== ACTIVITY ==
Leave out the images and transcribe the entries below word for word.

==== RECORD SET ====

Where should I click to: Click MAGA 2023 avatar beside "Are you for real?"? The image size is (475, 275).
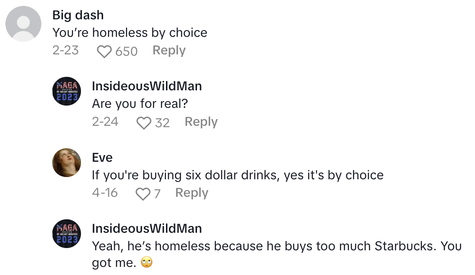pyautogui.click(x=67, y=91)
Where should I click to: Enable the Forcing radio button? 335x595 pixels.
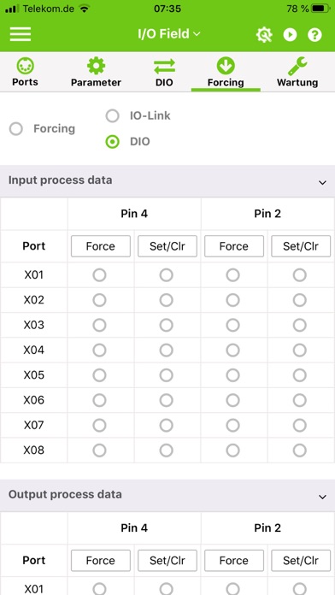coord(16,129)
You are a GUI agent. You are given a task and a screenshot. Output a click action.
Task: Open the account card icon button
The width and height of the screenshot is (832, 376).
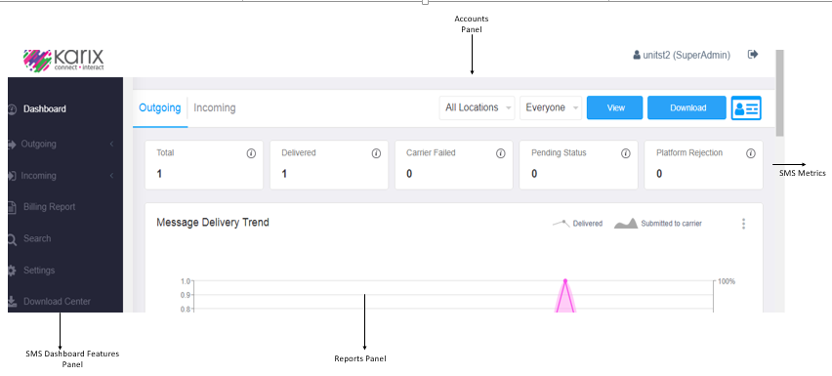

====

== TASK RESPONSE ==
Where should I click to: Click MAGA 2023 avatar beside "Are you for real?"? The image size is (475, 275).
pyautogui.click(x=67, y=91)
Where should I click to: Enable the Forcing radio button? 335x595 pixels.
coord(16,129)
You are a GUI agent. You are given a task and a screenshot. Output a click action.
Task: Open the account card icon button
The width and height of the screenshot is (832, 376).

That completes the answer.